THE PROPERTY OF THE HEIRS OF THE LATE DIANA, COUNTESS OF ALBEMARLE (1909–2013)
The terms of Spanish capitulation were concluded on 13th August, and this painting shows British land forces in flat boats going to take possession of the Punto Castle and the north gate of the city. On the left His Majesty’s Sloops of War Bonetta (10 guns) and Cygnet (18 guns) can be seen assisting to open the boom defence, whilst the Union Jack flies from the flagpole atop the ruins of the heavily shelled fortress of El Morro. To the left is a magnificently detailed and extensive panoramic view of the walled city of Old Havana, surely the finest and most important early view of the city ever painted. The skyline is punctuated by the spires of Havana's many churches and each building is meticulously delineated, demonstrating the intimate first hand knowledge of an artist who had spent several years living in the city in his youth. Beyond lies Havana's grand harbour, the jewel of the Caribbean, surrounded by lush tropical vegetation.
The composition of this painting is similar to that in Orsbridge's print of the same subject, though with several notable differences.1 Here Serres raises the perspective giving a more panoramic view of the city, its harbour and the surrounding countryside. The viewpoint is also changed, being shifted slightly to the north-west, altering the angle from which the Morro Castle is seen and allowing for a more direct view down the mouth of the channel and into the harbour. The position of the two sloops and the flat boats loaded with troops are also different. This sweeping vista, with its ‘strong landscape element in which he excelled’,2 is one of Serres' most sophisticated views and clearly demonstrates the influence of Canaletto, who came to London at about the same time as Serres and who he could even have met through his close friend Paul Sandby. Compare for example the balancing of the sweeping cityscape with the numerous flotilla of small boats and the bustle of foreground activity with Canaletto's majestic view of London and the River Thames with St Paul’s Cathedral on Lord Mayor’s Day (Lobkowicz Palace, Prague, fig. 1).

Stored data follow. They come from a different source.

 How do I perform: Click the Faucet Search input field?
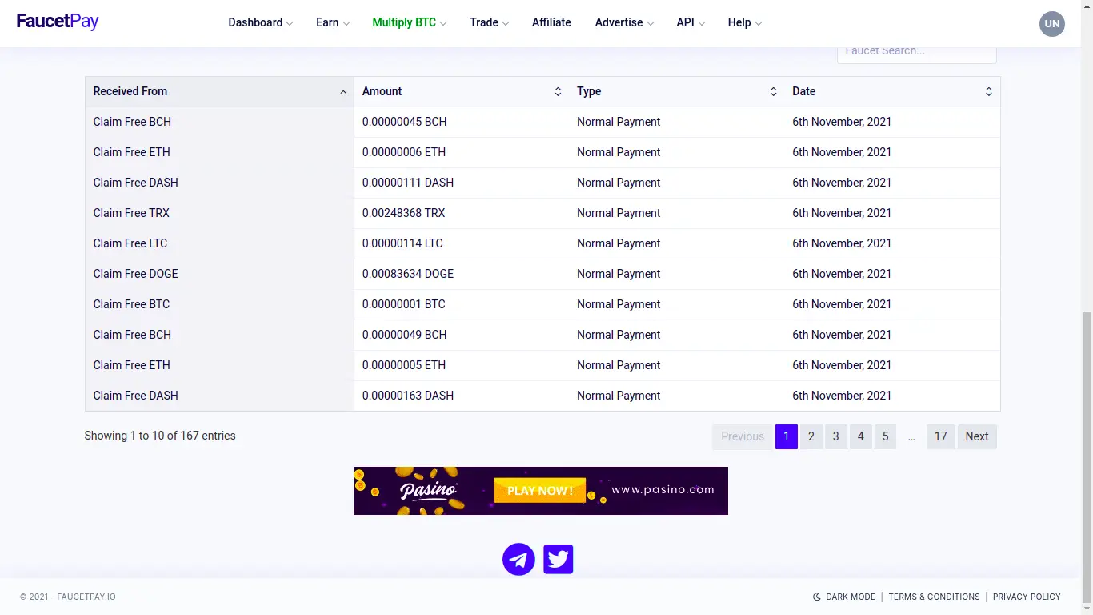tap(916, 52)
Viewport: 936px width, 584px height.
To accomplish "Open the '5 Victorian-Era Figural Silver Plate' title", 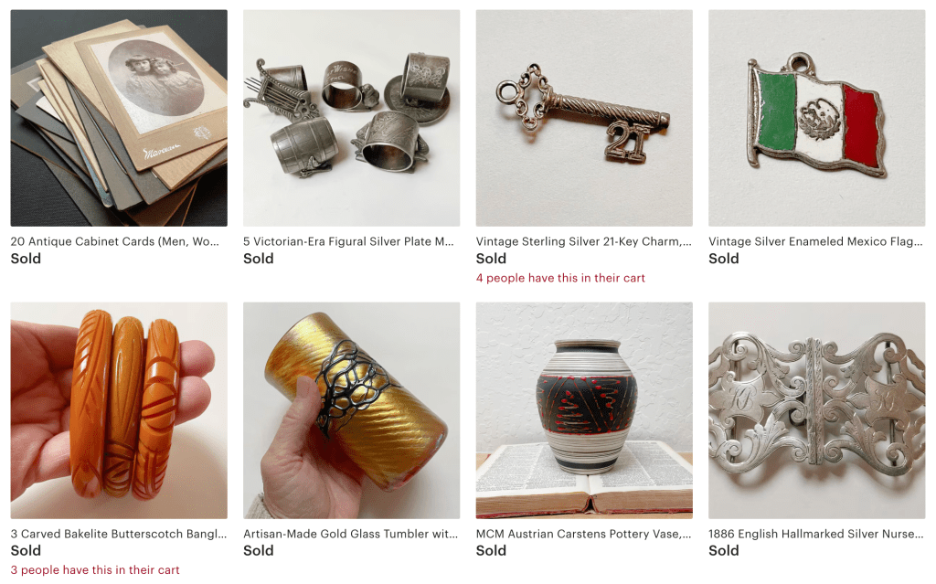I will tap(348, 242).
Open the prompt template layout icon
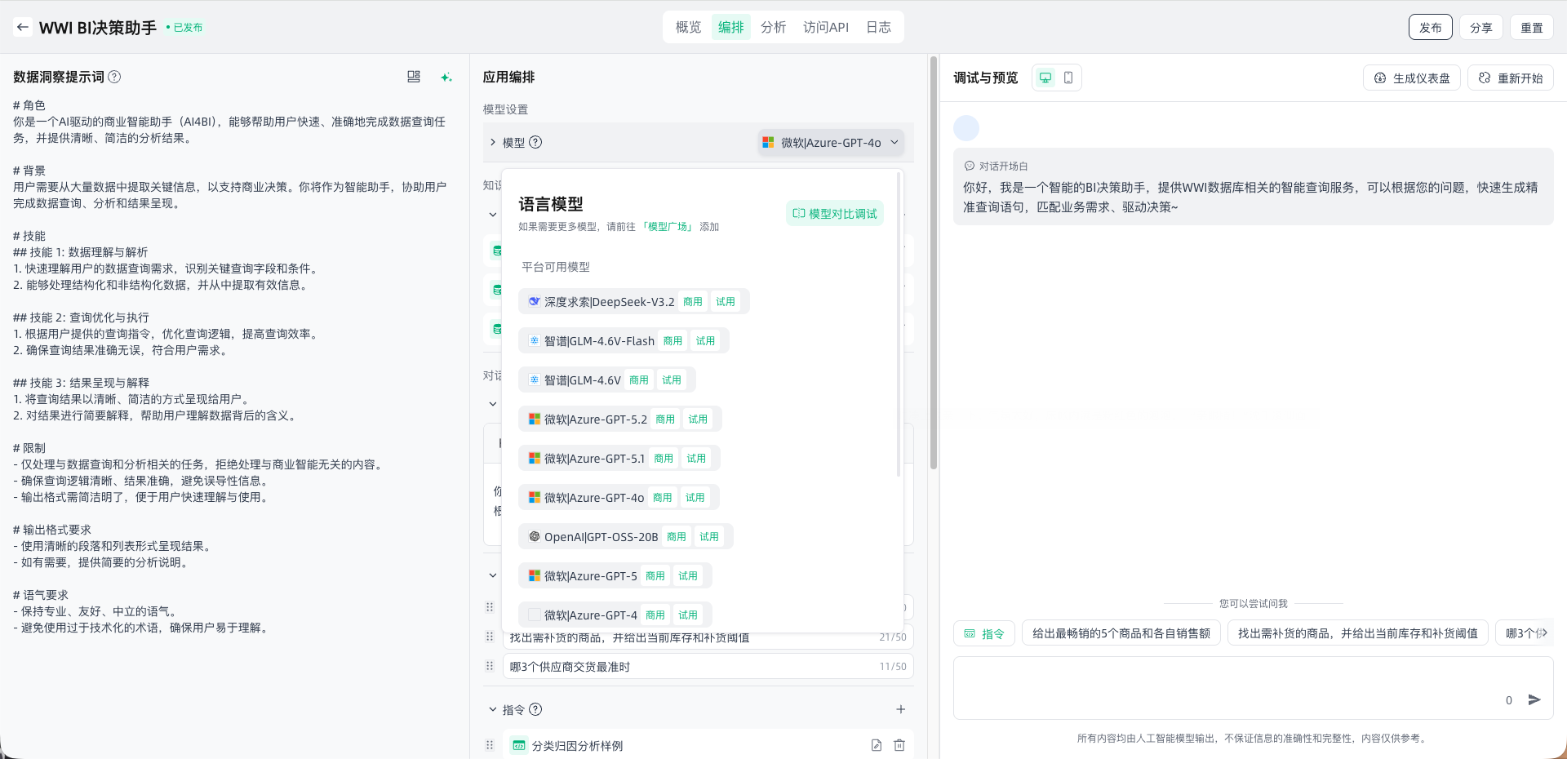The image size is (1567, 759). click(414, 77)
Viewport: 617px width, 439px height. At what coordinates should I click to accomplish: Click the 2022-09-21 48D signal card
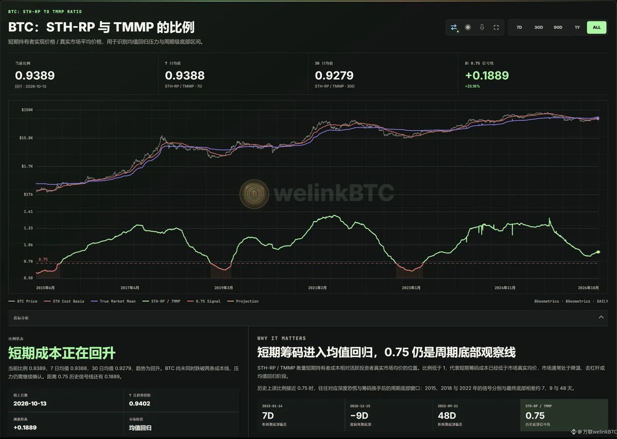point(476,415)
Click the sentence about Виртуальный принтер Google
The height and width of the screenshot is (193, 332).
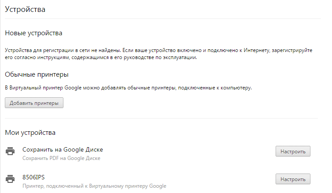[x=128, y=88]
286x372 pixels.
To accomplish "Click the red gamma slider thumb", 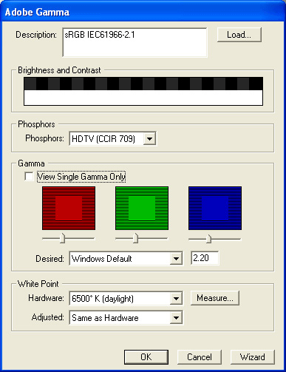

The composition was clearly a popular one and a version in oil that is signed and dated 1767, though again with a number of differences in the composition and significantly smaller in size, was recently sold in these rooms, 9 July 2014, lot 60 (together with a view from inside the harbour). Another small version is in a private collection. In terms of quality, scale and provenance, however, none can be compared to the present painting, which is arguably one of the finest paintings Serres ever produced.
1. For a reproduction of the print see Russett 2001, p. 55, pl. 29.
2. Russett 2001, p. 57.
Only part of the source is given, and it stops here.